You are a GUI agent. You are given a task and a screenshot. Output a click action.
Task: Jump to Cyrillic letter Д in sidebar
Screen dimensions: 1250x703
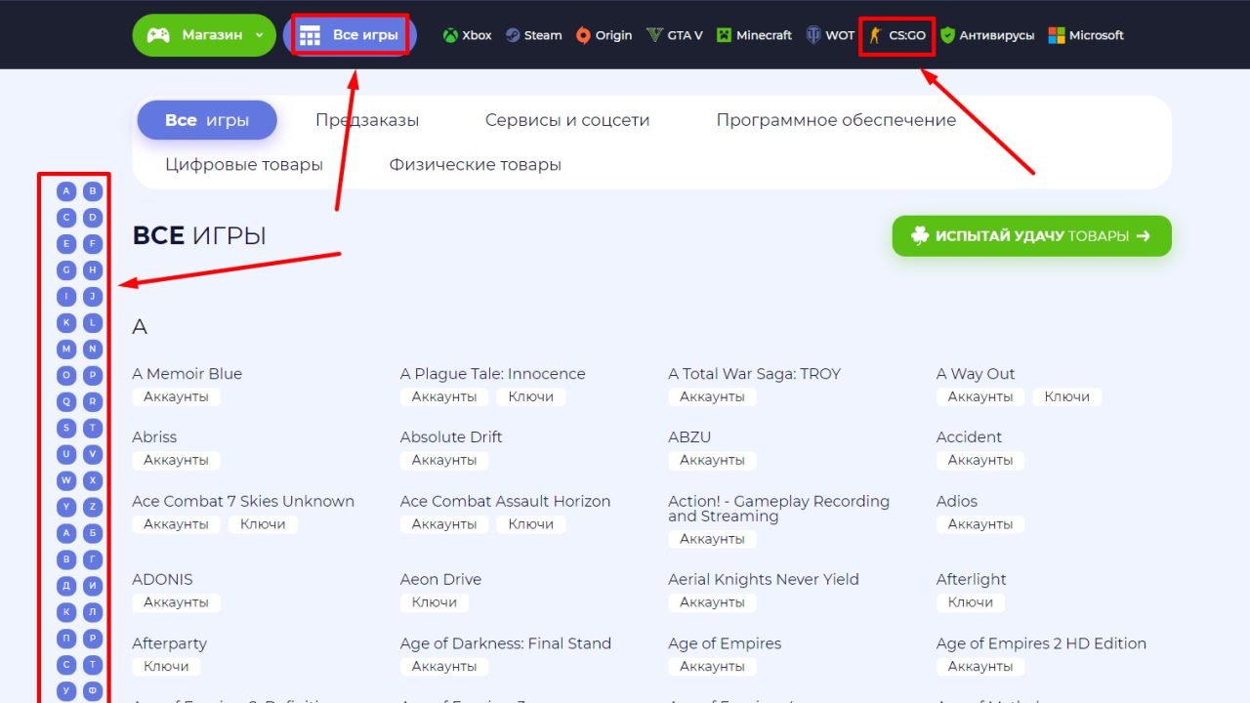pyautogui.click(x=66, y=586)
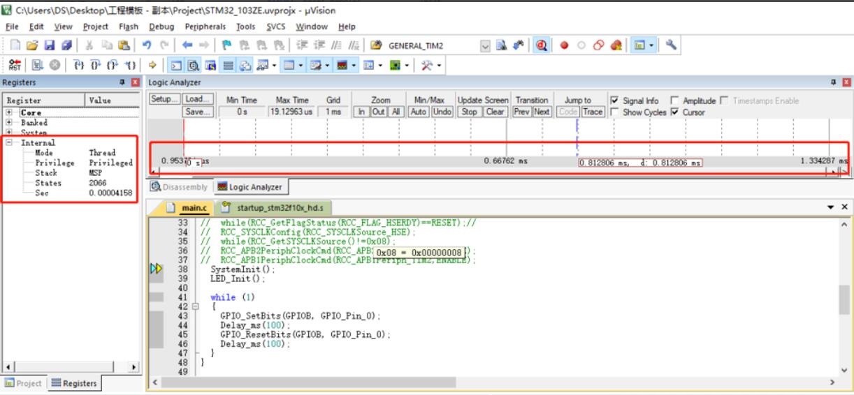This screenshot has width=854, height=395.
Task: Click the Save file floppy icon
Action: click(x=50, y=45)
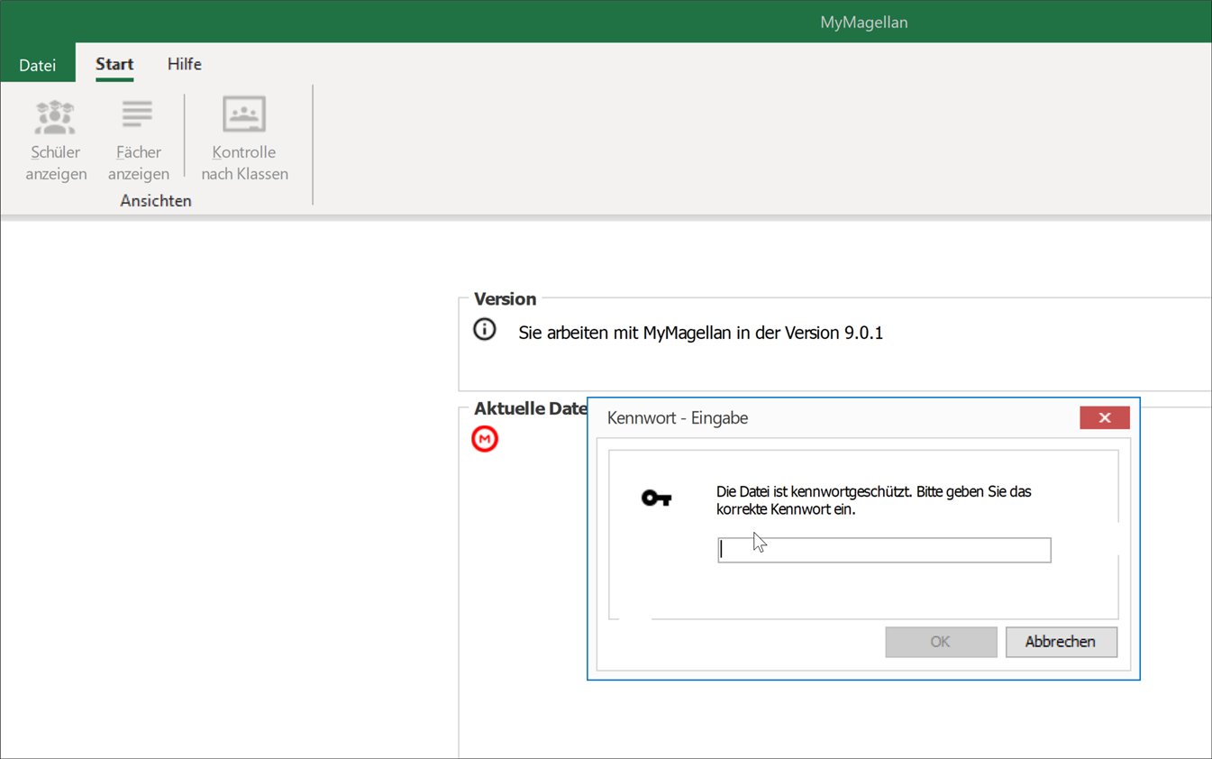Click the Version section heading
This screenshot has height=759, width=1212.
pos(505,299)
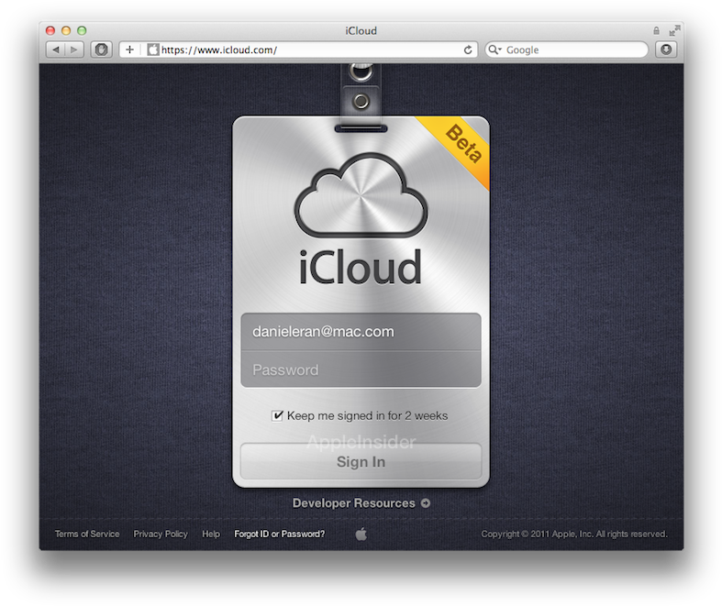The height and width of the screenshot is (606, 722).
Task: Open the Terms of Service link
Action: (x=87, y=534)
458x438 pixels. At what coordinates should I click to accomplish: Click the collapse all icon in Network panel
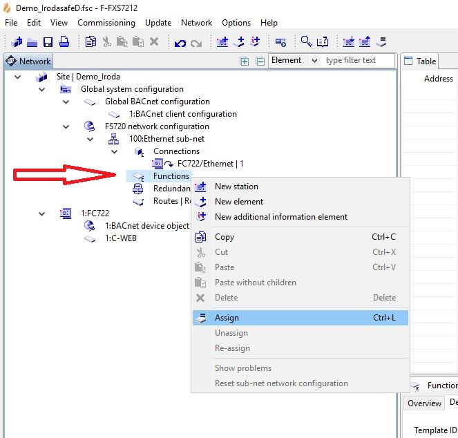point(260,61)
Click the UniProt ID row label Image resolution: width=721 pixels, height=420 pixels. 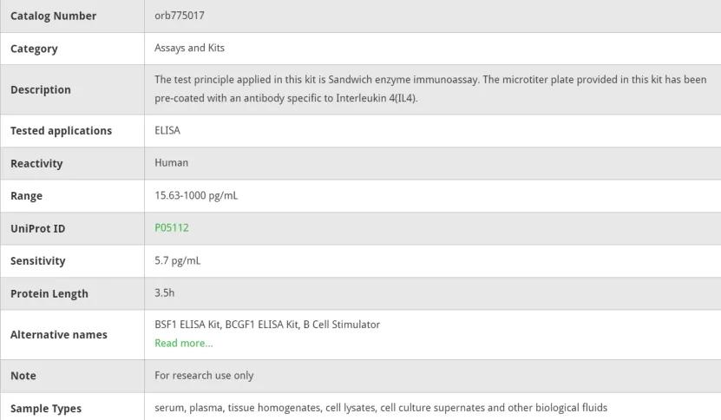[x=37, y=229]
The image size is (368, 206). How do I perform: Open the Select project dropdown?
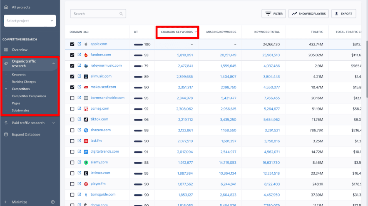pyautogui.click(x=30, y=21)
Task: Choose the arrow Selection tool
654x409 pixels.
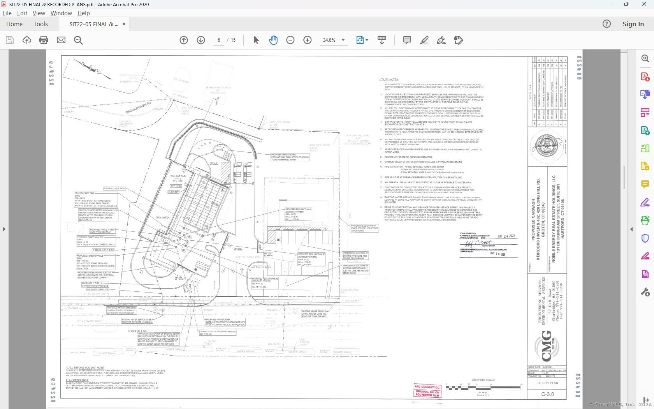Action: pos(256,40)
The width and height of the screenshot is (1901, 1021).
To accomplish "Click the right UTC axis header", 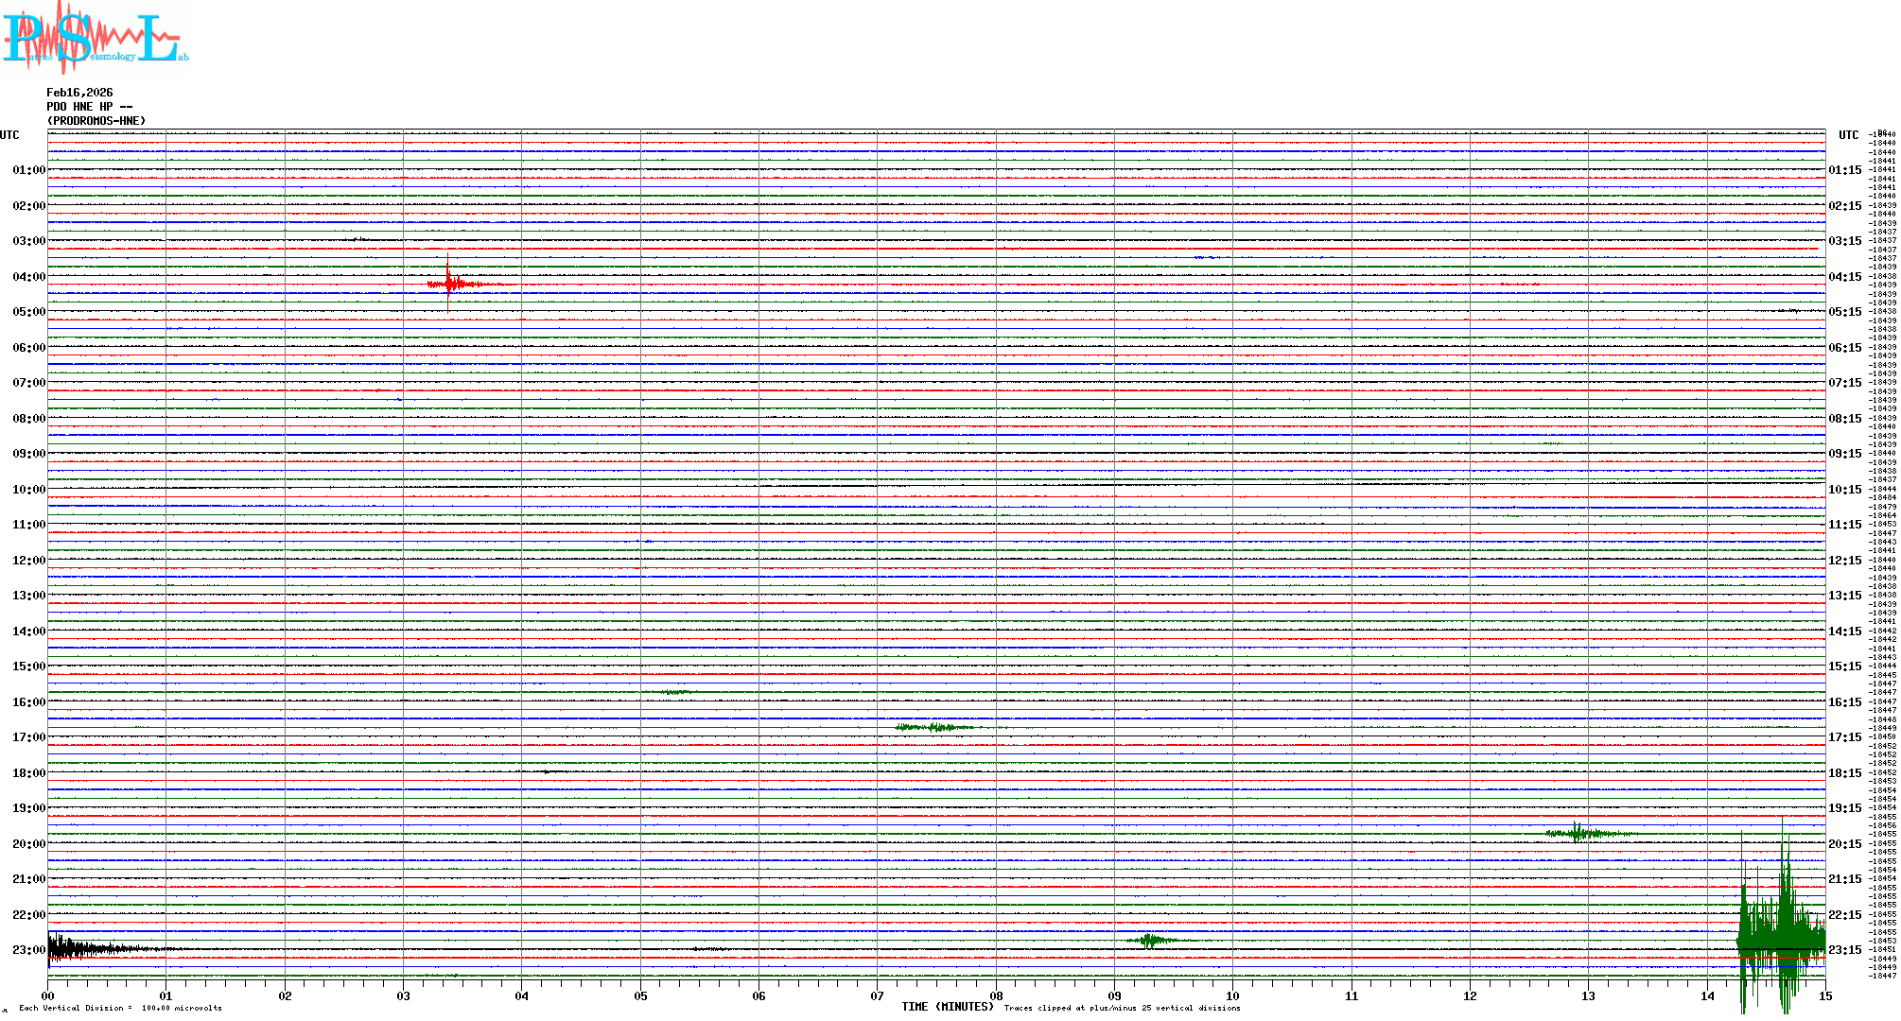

• [TASK DESCRIPTION]: Rewrite everything from the start of the lines down through the one containing "Click the Version section heading", swapping "sidebar" for "side panel" and changing nothing else. Leave the pictures out.

• [EXERCISE ANSWER]:
You are a GUI agent. You are given a task and a screenshot. Output a click action.
Task: Jump to Cyrillic letter Д in side panel
Screen dimensions: 1250x703
pyautogui.click(x=66, y=586)
This screenshot has width=854, height=395.
Task: Click the Save file floppy icon
Action: click(x=50, y=45)
Click the Version section heading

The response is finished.